Previous studies have revealed that abnormalities in NCSs are related to glycemic control, DM duration, age, male sex, and height [15,16,17,18]. However, there is little evidence of an association between abnormalities in NCSs derived from DPN and blood markers [19,20]. Therefore, this study aimed to investigate the association between hematologic tests and NCS variables in patients with T2DM.
2. Materials and Methods
2.1. Study Design and Participants
This retrospective study was conducted using the medical records of patients with T2DM who visited the Department of Endocrinology at Jeju National University Hospital between March 2011 and June 2019 for evaluation of complications. Among the patients whose medical records were reviewed, those who were referred for NCS examination because of suspected neuropathic symptoms were included.

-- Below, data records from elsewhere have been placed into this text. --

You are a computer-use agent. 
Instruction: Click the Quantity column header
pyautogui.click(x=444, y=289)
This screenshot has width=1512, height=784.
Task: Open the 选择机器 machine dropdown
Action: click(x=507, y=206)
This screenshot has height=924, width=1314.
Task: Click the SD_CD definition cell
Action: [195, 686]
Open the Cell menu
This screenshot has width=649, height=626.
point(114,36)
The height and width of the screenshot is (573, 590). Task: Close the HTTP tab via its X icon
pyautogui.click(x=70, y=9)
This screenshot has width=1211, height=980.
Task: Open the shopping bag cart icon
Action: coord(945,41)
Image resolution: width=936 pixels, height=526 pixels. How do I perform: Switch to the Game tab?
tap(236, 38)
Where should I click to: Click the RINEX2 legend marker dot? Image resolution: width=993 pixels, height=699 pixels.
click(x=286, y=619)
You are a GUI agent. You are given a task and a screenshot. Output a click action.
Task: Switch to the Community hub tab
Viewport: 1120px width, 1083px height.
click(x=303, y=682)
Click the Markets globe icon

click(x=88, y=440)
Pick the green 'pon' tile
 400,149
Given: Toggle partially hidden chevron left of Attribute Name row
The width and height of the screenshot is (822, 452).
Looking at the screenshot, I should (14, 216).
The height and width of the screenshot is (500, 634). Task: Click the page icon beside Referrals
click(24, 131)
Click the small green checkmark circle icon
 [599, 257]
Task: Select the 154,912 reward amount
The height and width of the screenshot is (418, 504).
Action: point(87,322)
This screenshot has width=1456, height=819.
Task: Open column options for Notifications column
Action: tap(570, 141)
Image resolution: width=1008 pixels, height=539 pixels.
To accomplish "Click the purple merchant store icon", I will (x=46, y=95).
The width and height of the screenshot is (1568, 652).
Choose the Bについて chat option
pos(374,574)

The exclusion criteria were as follows: (1) focal entrapment results such as carpal and cubital tunnel syndromes, (2) medical conditions (e.g., thyroid disease, malignant neoplasm, and vasculitis), and (3) exposure to toxins or medicines that could cause peripheral neuropathy (e.g., alcohol and neurotoxic chemotherapy).
All patients had NCSs and hematologic tests ordered by the endocrinologists, and both examinations were performed within a week.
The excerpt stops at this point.